▶ WORK REQUIRED: Pull every "agent" line out of the data below.

▶ RAW DATA:

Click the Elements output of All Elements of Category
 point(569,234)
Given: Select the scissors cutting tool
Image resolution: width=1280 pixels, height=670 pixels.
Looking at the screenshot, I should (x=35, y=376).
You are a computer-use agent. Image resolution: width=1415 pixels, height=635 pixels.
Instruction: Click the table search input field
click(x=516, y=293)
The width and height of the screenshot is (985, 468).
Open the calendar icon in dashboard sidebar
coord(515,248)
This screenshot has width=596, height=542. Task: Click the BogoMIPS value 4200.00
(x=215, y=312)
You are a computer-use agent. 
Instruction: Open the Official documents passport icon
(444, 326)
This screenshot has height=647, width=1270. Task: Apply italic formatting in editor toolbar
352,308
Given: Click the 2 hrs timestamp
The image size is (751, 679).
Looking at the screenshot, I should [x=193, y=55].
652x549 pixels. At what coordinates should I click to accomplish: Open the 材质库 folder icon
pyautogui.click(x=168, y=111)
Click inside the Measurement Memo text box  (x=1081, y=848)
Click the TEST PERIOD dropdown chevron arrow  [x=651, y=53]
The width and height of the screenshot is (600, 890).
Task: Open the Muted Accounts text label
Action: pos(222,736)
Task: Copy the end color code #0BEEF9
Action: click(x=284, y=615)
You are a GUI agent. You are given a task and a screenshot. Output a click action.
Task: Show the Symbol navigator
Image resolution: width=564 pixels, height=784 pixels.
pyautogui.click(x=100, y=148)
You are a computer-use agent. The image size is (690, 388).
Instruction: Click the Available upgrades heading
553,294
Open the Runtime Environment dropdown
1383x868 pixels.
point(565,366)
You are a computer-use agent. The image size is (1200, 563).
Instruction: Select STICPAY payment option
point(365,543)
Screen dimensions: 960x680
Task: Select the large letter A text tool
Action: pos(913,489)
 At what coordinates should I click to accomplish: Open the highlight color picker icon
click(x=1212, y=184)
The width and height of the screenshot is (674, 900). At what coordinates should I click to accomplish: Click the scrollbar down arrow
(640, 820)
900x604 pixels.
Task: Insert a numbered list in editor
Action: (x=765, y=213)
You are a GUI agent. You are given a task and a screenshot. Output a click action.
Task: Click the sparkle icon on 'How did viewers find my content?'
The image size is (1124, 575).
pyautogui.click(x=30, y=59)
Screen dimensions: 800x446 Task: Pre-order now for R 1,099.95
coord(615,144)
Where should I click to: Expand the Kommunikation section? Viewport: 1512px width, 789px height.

▶ WRITTEN RESPONSE:
You are a computer-use agent. Image resolution: width=1415 pixels, height=635 pixels.
You are a computer-use agent. 
You are a GUI agent. You are given a task and a screenshot. Output a click action.
You are a computer-use agent. The image size is (690, 388).
You are a computer-use agent. The image size is (1200, 563).
You are a GUI agent. You are given a task and a screenshot. Output a click action.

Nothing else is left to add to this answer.